As fotografias deste livro resultaram de um trabalho para a revista Fortune numa reportagem para celebrar e publicitar Palm Springs como “The World Capital of Winter Golf”. Como se percebe, tudo muito alegre, colorido e, como é costume a auto-designação, tudo “gente bonita”. Colorido, mas monocromático na origem das pessoas. Não há uma única foto que contenha alguém de origem africana, hispânica ou aborígene (índios Cahuilla). Estranha reportagem para um fotógrafo francês, humanista e do nível de Doisneau que teve que ir trabalhar para um local que era o oposto do que sempre foi e que provavelmente desprezava:

I feel as if I belong to another age, like a Louis XV armchair in an airfield or a cello in front of the Life building.

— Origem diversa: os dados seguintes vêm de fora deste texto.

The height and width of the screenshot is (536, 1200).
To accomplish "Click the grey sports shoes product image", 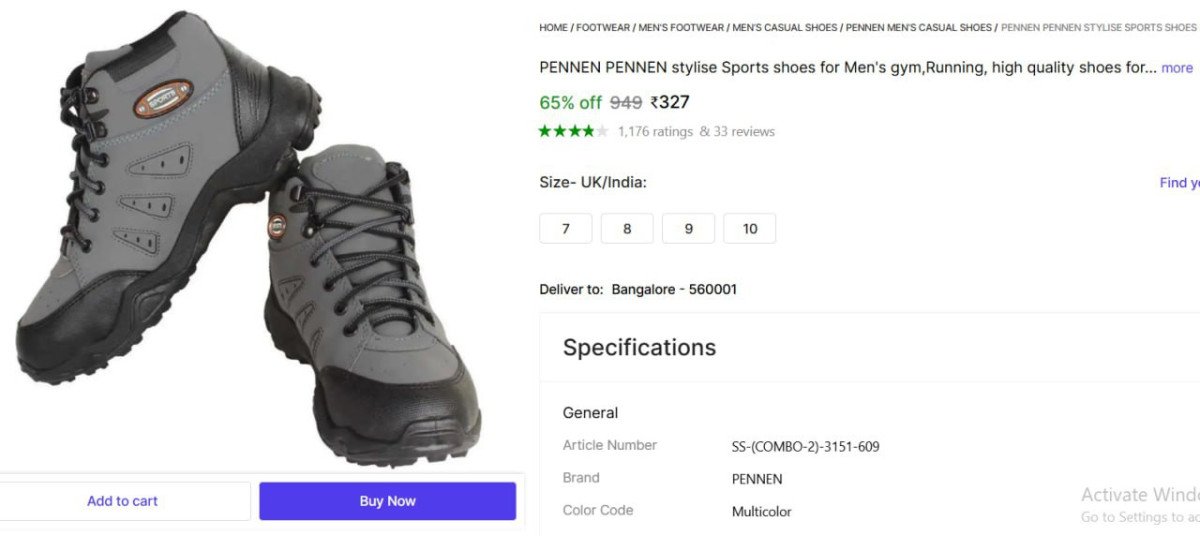I will point(250,240).
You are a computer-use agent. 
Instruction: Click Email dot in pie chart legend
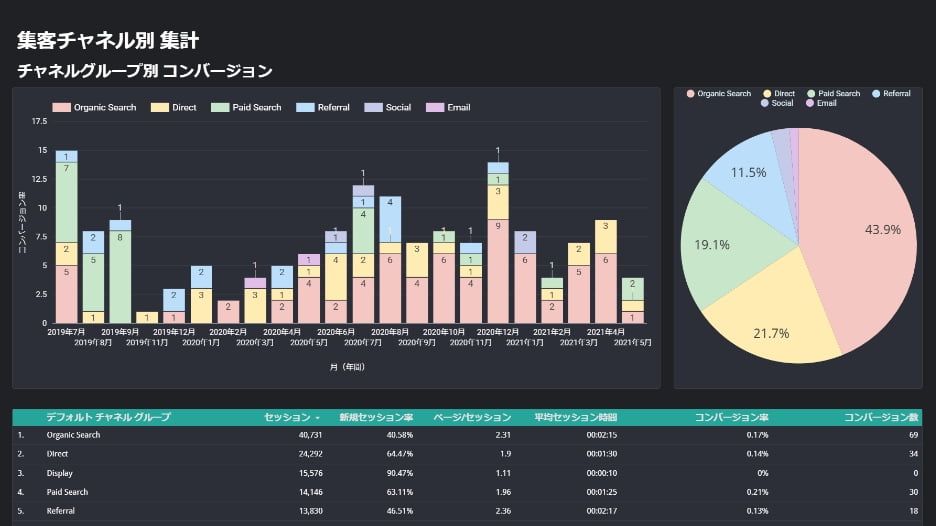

Sim! Doisneau pertencia a uma outra era, mas ao futuro, não ao passado! Tudo isto mostra o verdadeiro nível profissional de Doisneau. Num ambiente estranho intrinsecamente oposto ao seu, conseguiu produzir uma reportagem ao nível das que tinha produzido a preto-e-branco no seu próprio ambiente. Sarcasticamente disse:

I have been introduced to millionaire golf-players as “Robert-from-Paris”… I will have contacts in oil, cinema, and the automobile industry.

Jacques Henri Lartigue

O livro de Lartigue é da exposição deste ano na Maison Européenne de la Photographie, em Paris. Lartigue nasceu e cresceu na alta burguesia francesa. Desde muito novo, no início do século XX, começou a fotografar a família, seus amigos e actividades físicas, culturais e costumes da época. Tentou a fotografia a cores logo também muito cedo. Os seus primeiros autocromos datam de 1912 e vão até à década de 60. Repare-se que o processo começou apenas a ser comercializado em 1907 e era óbviamente dispendioso. As cores das fotos deste livro são absolutamente sublimes!

Edward Steichen

O livro de Steichen contém fotos ainda mais antigas do que as de Lartigue, começando mesmo na primeira década do séc. XX. As suas origens na fotografia de moda, bem como de fotografia de estúdio e de retratos é bem saliente na escolha das fotos deste livro. Muitos dos grandes mestres recusaram-se a fotografar a cores porque a técnica quer de registo químico da cor, quer de durabilidade, alcance dinâmico e fidelidade eram muito precárias e deficientes. Se compararmos as fotografias deste livro com as de Lartigue este problema é muito evidente. As fotos mais recentes de Steichen neste livro foram tiradas em 1940 e se as compararmos com as da década de 60 quer de Lartigue quer de Doisneau, a diferença é óbvia nomeadamente pelo muito mais reduzido alcance dinâmico das imagens.

Robert Capa

O livro de Capa é de uma exposição no International Center of Photography e tem fotografias do grande fotojornalista durante a II Grande Guerra e um pouco por todo o mundo, desde a URSS, Hungria, Israel, Alpes, Paris, Roma, Noruega, Indochina. Cobre ainda o jet-set em Deauville e Biarritz e a geração X (termo por ele inventado). A diversidade de locais, temas e situações reflete-se na imensa variedade entre capítulos do livro e entre as fotos. É profusamente ilustrado com páginas de revistas onde as fotos foram publicadas e, a cores ou não, parte delas são fotos e reportagens que raramente aparecem em livros recentes. Em concreto, quer a reportagem efectuada na URSS em que foi acompanhado pelo escritor estadounidense John Steinbeck ou a de Israel que depois ilustrou um livro do escritor Irwin Shaw, há muito não são editadas. Neste momento apenas se consegue o livro de Steinbeck, A Russian Journal. Voltarei a este livro de Capa para uma melhor e muito mais interessante análise nomeadamente do capítulo da URSS. Bem o merece!